My wife remembers the candy-making that her parents engaged in only at Christmas time, such as a delicious walnut confection that required a great deal of beating by hand before it was poured out on the bare kitchen tabletop and rolled up into a log. Her grandmother always requested a box of chocolate-covered cherries as her Christmas present.
A sugar plum, incidentally, was a piece of candy made of hardened sugar in a small round or oval shape. According to Wikipedia, "plum" in the name of this confection did not refer to the fruit of the same name, but rather to the small size and spherical or oval shape of the candy. Sugar plums came to be widely associated with Christmas through the “Sugar Plum Fairy” in The Nutcracker and the line "Visions of sugar plums danced in their heads," from the classic poem "'Twas the Night Before Christmas."
As a diabetic I have also become studious about nutrition, and that led me to read carefully a recent article provocatively titled “Is Sugar Killing Us,” in the Wall Street Journal. Why is sugar bad for our health? The short answer is that sugar, not only the crystalline form that went into most of my favorite childhood Christmas foods but also the high-fructose corn syrup so widely used in commercially produced sweets today, may be a fundamental cause of disease.
Critically for diabetics like me, sugar (and high fructose corn syrup) plays a key role in causing a condition called “insulin resistance,” which leads to diabetes and obesity. Most soft drinks are little more than sugar and water, with a little artificial flavor thrown in. Fruit juices made from frozen concentrate also contain a lot of sugar, as do most breakfast cereals. By the turn of the 21st century, the annual consumption of sugar in this country had reached an average of 150 pounds per person, and some of those pounds become permanent additions to our bodies.

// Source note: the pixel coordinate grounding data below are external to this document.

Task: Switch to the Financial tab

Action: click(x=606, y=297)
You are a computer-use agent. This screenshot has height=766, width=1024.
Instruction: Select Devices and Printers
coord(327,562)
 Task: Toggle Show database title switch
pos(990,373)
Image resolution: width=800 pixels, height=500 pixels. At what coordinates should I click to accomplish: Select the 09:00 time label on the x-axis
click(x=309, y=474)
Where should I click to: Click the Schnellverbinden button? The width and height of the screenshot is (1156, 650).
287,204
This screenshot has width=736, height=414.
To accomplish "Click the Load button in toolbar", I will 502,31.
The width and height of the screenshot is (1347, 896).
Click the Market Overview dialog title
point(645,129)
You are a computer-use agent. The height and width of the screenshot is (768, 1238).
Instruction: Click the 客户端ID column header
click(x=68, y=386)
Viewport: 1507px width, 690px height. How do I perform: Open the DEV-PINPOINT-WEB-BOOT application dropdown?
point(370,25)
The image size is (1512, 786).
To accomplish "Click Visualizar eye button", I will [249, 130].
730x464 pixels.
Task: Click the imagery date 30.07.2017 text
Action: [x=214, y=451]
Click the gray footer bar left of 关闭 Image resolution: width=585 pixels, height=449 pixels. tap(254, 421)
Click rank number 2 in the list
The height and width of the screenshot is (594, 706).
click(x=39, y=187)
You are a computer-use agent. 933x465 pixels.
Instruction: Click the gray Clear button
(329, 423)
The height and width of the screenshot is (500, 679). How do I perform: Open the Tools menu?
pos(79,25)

Whereas during my childhood it was the special Christmas catalogs from Sears and Wards we studied, this year I’m finding my “visions” in catalogs from businesses like the Collin Street Bakery and Harry and David. There are also plenty of TV ads from chocolate makers. However, instead of purchasing their expensive treats, I content myself with a piece of fresh fruit or an occasional sugar-free dessert.